Why are these accounts use-it-or-lose-it? Apparently this feature is the result of a Treasury Department ruling, not the result of any act of Congress. So I believe the Treasury could undo this unfortunate rule without any new legislation.
What if these accounts could roll over and grow tax-free? Then employers and their employees would have a vehicle much better than any option currently available to them to control healthcare spending:
- FSAs could be combined with high deductibles, allowing employees to directly control, say, the first $2,500 of spending without all of the point-less restrictions that hamper the usefulness of HSAs.
- FSAs could be created to allow employees control of whole areas of spending, say, all preventive care and all diagnostic tests—services for which individual discretion is both possible and desirable.
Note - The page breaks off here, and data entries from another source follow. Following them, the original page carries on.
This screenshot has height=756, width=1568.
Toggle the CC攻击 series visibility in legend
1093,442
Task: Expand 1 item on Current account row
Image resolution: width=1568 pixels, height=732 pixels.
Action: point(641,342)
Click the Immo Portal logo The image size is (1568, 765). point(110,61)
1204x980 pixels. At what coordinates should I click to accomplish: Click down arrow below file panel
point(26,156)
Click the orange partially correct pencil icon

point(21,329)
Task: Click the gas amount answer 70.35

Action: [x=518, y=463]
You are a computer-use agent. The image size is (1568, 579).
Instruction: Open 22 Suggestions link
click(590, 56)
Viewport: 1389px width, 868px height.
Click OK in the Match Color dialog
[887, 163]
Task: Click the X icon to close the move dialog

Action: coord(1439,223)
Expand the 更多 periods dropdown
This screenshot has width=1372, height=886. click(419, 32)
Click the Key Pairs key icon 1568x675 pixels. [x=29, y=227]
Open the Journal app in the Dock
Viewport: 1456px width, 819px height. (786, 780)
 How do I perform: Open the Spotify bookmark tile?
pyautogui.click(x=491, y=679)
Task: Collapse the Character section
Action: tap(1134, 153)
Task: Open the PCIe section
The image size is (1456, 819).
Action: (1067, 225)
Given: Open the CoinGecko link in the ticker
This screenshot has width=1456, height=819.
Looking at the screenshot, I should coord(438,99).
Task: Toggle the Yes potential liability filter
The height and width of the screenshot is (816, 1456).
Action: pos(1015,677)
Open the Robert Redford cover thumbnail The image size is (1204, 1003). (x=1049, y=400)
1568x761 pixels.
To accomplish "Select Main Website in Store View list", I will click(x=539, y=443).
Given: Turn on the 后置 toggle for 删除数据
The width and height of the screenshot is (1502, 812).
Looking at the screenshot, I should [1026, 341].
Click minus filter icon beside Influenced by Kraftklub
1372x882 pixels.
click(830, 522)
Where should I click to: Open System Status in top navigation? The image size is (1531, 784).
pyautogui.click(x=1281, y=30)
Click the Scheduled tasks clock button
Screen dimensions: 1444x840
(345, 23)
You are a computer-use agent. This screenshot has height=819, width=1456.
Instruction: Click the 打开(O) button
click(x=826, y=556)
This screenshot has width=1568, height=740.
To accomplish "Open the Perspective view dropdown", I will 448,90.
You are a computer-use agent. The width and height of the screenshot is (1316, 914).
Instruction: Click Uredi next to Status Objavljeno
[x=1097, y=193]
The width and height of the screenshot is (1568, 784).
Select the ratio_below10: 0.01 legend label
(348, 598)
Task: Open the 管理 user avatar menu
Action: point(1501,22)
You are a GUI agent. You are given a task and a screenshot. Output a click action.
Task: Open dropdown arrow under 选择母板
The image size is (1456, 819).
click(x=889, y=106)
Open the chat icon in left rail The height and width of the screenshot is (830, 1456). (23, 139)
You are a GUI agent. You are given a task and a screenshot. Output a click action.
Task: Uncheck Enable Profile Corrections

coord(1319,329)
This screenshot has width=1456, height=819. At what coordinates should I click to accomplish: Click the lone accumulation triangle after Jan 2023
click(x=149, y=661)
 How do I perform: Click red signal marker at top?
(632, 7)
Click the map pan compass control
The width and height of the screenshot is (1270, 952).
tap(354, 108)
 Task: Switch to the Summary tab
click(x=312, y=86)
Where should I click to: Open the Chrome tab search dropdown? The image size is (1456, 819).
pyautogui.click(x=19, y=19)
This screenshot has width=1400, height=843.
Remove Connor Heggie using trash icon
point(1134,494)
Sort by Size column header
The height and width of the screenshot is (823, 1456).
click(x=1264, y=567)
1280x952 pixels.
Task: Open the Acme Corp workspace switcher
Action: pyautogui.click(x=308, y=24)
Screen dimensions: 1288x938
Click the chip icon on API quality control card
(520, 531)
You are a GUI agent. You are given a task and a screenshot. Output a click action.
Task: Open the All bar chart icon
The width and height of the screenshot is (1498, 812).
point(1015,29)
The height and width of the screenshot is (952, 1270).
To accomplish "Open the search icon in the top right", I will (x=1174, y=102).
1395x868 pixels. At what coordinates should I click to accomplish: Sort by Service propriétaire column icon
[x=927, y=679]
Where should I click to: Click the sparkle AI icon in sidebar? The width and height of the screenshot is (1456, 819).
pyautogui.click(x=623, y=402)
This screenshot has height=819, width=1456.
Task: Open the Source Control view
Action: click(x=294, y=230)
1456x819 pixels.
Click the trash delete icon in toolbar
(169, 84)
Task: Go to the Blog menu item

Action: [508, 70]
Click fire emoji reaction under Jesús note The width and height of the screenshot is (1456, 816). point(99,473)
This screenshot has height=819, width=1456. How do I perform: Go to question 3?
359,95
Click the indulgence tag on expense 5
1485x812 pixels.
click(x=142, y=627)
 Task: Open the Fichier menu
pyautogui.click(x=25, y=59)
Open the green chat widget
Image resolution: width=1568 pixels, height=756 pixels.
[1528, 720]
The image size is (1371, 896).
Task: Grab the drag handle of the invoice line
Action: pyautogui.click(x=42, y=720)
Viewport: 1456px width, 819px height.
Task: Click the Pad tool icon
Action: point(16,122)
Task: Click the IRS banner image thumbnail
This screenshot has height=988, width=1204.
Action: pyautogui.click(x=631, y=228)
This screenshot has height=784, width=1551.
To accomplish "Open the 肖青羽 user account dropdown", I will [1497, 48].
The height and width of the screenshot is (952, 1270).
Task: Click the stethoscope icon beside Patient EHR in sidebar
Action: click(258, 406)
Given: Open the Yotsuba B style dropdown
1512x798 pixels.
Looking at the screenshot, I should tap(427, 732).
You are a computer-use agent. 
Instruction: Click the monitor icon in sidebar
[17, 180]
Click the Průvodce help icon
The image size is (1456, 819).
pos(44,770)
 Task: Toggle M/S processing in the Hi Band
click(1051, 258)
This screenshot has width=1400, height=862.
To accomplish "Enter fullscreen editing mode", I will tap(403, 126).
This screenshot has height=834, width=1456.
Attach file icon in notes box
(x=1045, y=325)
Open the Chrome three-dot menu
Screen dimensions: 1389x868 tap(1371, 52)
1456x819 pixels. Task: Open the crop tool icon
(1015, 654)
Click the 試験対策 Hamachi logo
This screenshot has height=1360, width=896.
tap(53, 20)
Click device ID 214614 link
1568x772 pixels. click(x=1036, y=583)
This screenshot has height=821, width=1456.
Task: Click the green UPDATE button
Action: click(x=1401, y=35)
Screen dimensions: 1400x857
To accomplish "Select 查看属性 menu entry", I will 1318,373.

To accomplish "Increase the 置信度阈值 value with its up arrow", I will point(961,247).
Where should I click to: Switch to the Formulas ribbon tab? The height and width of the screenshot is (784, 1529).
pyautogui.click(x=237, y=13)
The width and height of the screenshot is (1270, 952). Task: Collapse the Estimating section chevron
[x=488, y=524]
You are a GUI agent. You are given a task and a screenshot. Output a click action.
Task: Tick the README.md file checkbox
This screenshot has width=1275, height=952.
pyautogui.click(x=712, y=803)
- FSAs could be created for the chronically ill—allowing, say, diabetics or asthmatics to manage their own healthcare dollars, much as home- bound, disabled Medicaid patients manage their own budgets in the Cash and Counseling Programs.
- FSAs could be combined with value-based purchasing insurance plans—where the insurer pays only for certain drugs, doctors, and hospitals but allows patients to add money out-of-pocket and make other choices—thus allowing the development of a real market for more expensive healthcare services.
Currently, about 25 million people have an HSA or HRA account (roughly evenly split), and another 35 million people have FSAs. That means that over half the people with a health account have an incentive to spend rather than to save. If FSAs could roll over and become use-it-or-save-it accounts:
- There would be a huge immediate impact on the incentives of the 35 million current account holders if they could save for more valuable future healthcare spending.
- Employers across the country would consider integrating these accounts into their health plans, making employer contributions to them, and experimenting with some of the new health plan designs described here.
- Many of the companies that currently have HSA or HRA plans might discover the FSA approach better for controlling costs.
 Michael F. Cannon, “Flexible Spending Accounts: The Case for Reform,” National Center for Policy Analysis, Brief Analyses No. 439, May 13, 2003.
 John C. Goodman, Gerald L. Musgrave and Devon M. Herrick, “Designing Ideal Health Insurance,” in Lives at Risk: Single Payer National Health Insurance Around the World (Lanham, MD: Rowman & Littlefield Publishers, 2004), 235.
 John C. Goodman, “Ten Small-Scale Reforms for Pre-Existing (Chronic) Conditions,” Health Affairs Blog, January 27, 2010.
 Jack A. Meyer, Lise S. Rybowski and Rena Eichler, “Theory and Reality of Value- Based Purchasing: Lessons from the Pioneers,” Agency for Healthcare Policy and Research, AHCPR Publication No. 98-0004, November 1997.